• [ACTIVITY]:
From the line that has "Reviews (0) [tab] (144, 1014)" down to the last line of the data below, set down every line exactly, but none of the pictures.

[Saved data entries]
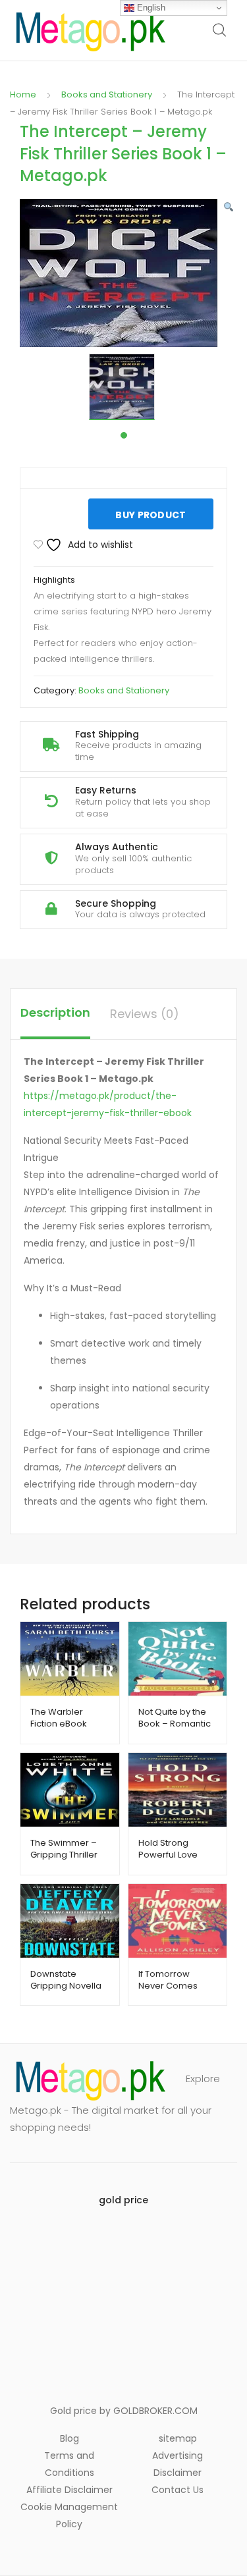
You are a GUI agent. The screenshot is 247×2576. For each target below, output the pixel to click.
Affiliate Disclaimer (69, 2489)
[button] (228, 207)
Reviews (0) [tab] (144, 1014)
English (149, 8)
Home (23, 94)
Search (220, 30)
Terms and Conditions (69, 2464)
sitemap (178, 2438)
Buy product (150, 515)
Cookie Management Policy (69, 2515)
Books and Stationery (106, 94)
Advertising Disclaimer (177, 2464)
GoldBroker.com (155, 2410)
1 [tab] (124, 435)
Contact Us (177, 2489)
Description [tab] (55, 1012)
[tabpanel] (123, 387)
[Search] (217, 103)
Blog (69, 2438)
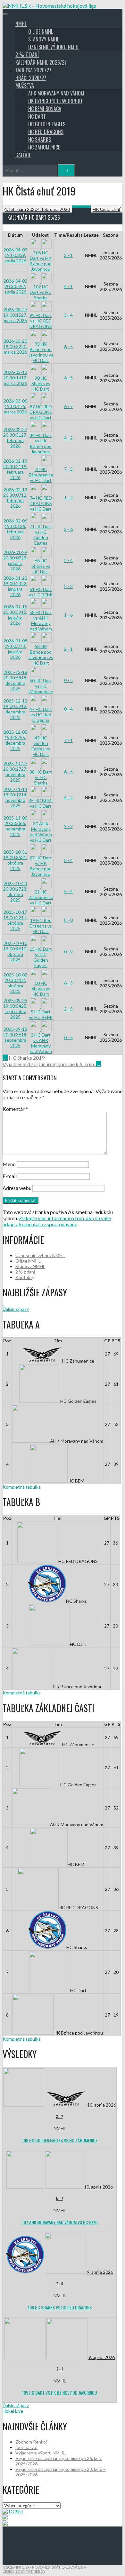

• [RESULT OF THIS EXERCISE]:
Reviews (0) [tab] (144, 1014)
English (149, 8)
Home (23, 94)
Search (220, 30)
Terms and Conditions (69, 2464)
sitemap (178, 2438)
Buy product (150, 515)
Cookie Management Policy (69, 2515)
Books and Stationery (106, 94)
Advertising Disclaimer (177, 2464)
GoldBroker.com (155, 2410)
1 [tab] (124, 435)
Contact Us (177, 2489)
Description [tab] (55, 1012)
[tabpanel] (123, 387)
[Search] (217, 103)
Blog (69, 2438)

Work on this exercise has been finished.